Rock News
17/01/2023
I Hate Myself and I Want To Die: è il titolo che Kurt Cobain aveva scelto per il terzo e ultimo album dei Nirvana, In Utero che esce il 13 settembre 1993, debutta al n.1 in classifica e vende 5 milioni di copie. È il disco più radicale mai fatto da una band mainstream: dopo il successo di Nevermind nel 1991 i Nirvana sono la più grande rock band americana, hanno cambiato il suno del decennio lanciando la misica di Seattle nel mondo ma come diceva Kurt Cobain: «I sogni si sono avverati, ma non hanno fatto in tempo a riconciliarsi con gli ideali».
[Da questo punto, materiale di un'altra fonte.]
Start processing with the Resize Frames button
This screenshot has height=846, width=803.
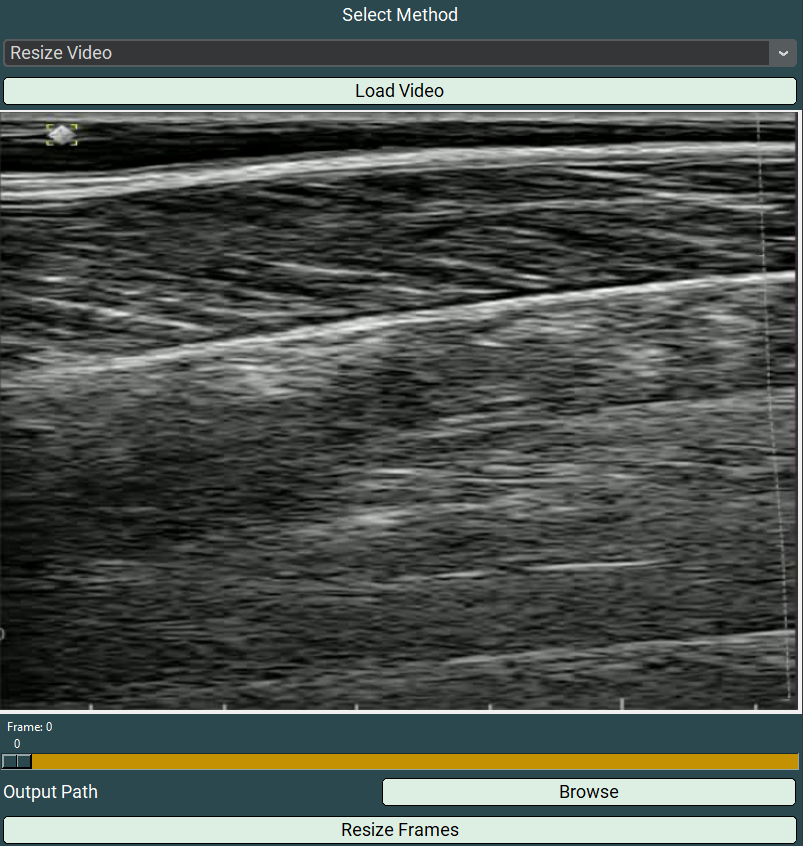(400, 830)
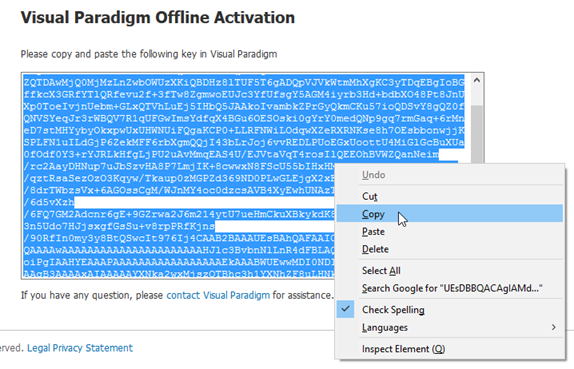
Task: Click the Visual Paradigm Offline Activation heading
Action: pyautogui.click(x=158, y=17)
I Nirvana vogliono allontanarsi il più possibile da MTV, dall’etichetta Geffen, da Seattle e dai fan del grunge, vanno a Cannon Falls nel Minnesota per cercare uno dei loro punti di riferimento Steve Albini, il produttore di Surfer Rosa dei Pixies, il disco preferito di Kurt Cobain. Si registrano con un nome falso, The Ritchie Group, non dicono niente alla loro etichetta Geffen che aspetta un altro successo da lanciare sul mercato, e registrano tutto in presa diretta in soli 14 giorni facendo uscire l’album solo in formato musicassetta e vinile.
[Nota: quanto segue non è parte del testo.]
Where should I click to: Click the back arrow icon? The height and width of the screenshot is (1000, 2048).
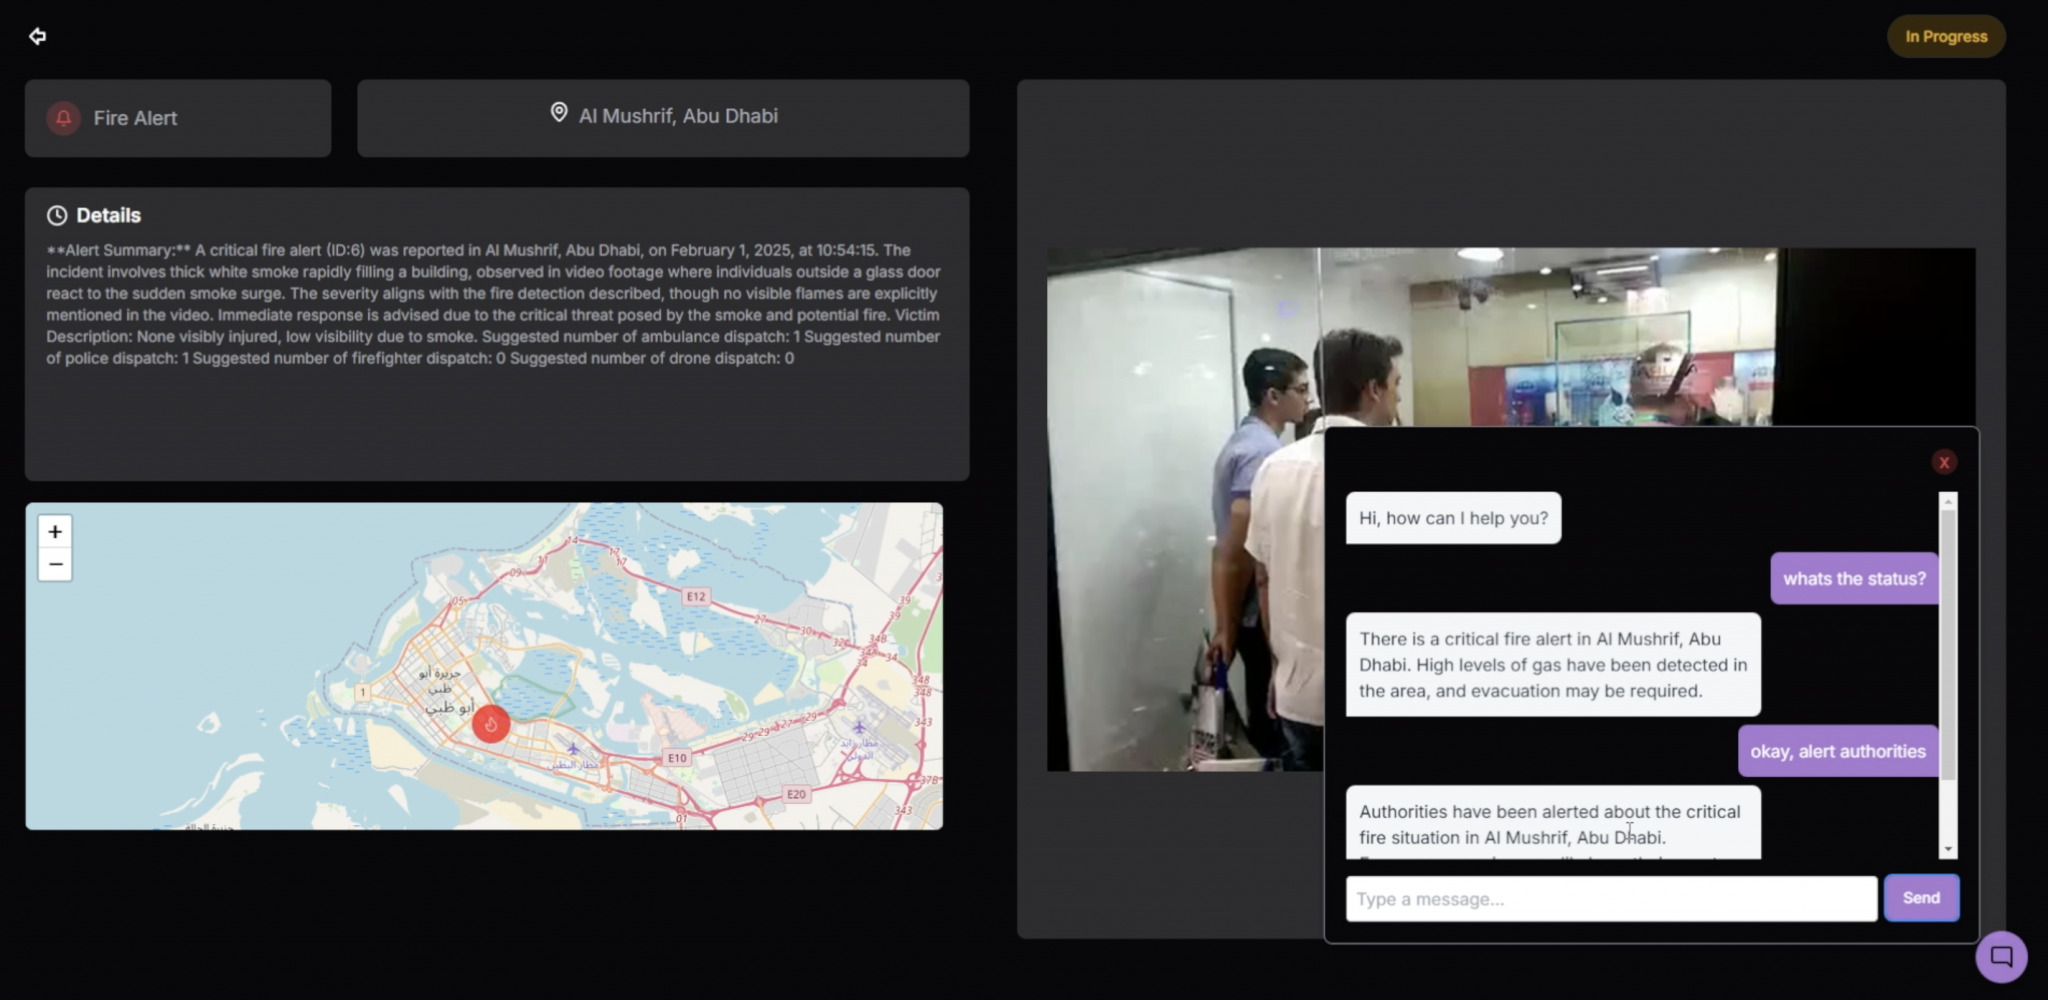[37, 37]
In Utero secondo Kurt Cobain è il tentativo definitivo della band di mettere insieme le sue due caratteristiche, il punk rock furioso e senza compromessi e l’istinto pop per le melodie e i ritornelli. È un disco che parla soprattutto di lui, artista sublime e ragazzo di 26 anni sensibile fino all’estremo che racconta la sua vita, il matrimonio mediatico e trasgressivo con Courtney Love, il successo e le sue conseguenze («Se ci fosse stato un corso per diventare rockstar mi sarei iscritto» dice in un’intervista), la pressione del music business che moltiplica all’infinito il suo pubblico ma schiaccia la sua fedeltà assoluta all’etica underground l’attenzione costante dei media che lo vogliono trasformare in un icona generazionale, mentre lui dice: «Sono solo il portavoce di me stesso, sono confuso come tutti gli altri». Nasce così All Apologies, uno dei brani più intimi e personali della sua breve e intensa carriera, reso ancora più importante dall’interpretazione straordinaria nel concerto Unplugged in New York del 1993. «Che cosa altro dovrei essere?» canta Kurt Cobain su una musica acustica e psichedelica che sembra raccogliere tutto quello che gli piace, dai Beatles al punk, travolto dai suoi demoni, lasciando la testimonianza musicale più vera del suo talento e della sua fragile bellezza.